Stored data:
- Opening Delimiter -
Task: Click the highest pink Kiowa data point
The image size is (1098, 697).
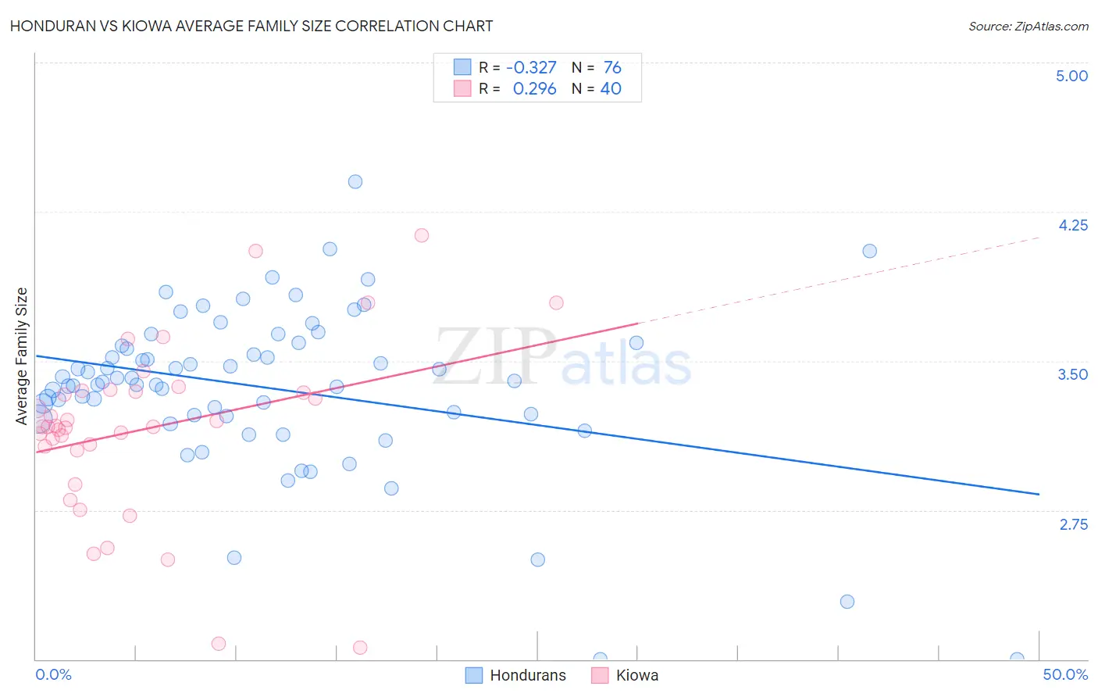Action: coord(422,235)
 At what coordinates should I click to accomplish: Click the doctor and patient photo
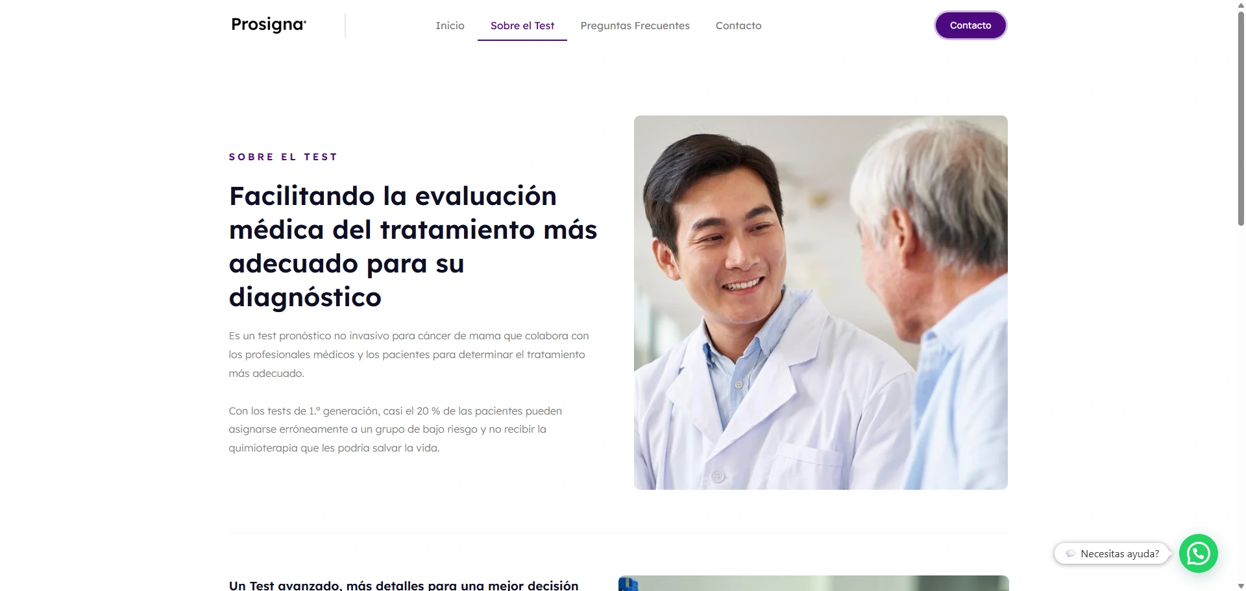click(820, 302)
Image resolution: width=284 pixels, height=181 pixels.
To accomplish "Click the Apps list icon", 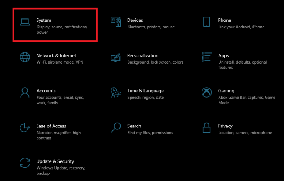I will (206, 57).
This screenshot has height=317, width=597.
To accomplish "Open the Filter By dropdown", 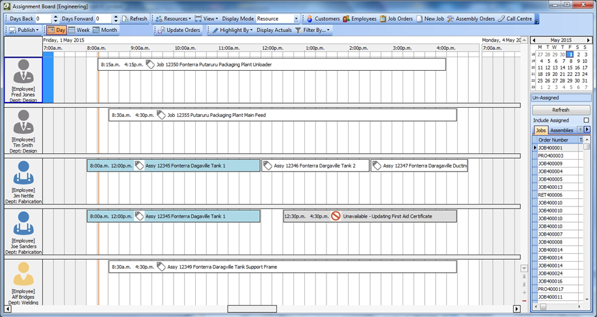I will (313, 30).
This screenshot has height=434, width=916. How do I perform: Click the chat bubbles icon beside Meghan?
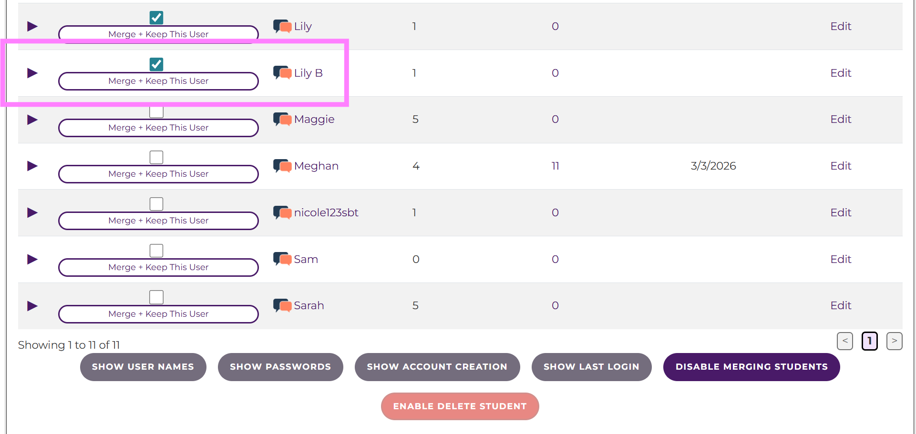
- Closing Delimiter -
Problem statement
Would you give the number of lines above that hold "screenshot"? Only the number is needed.

Expected output
2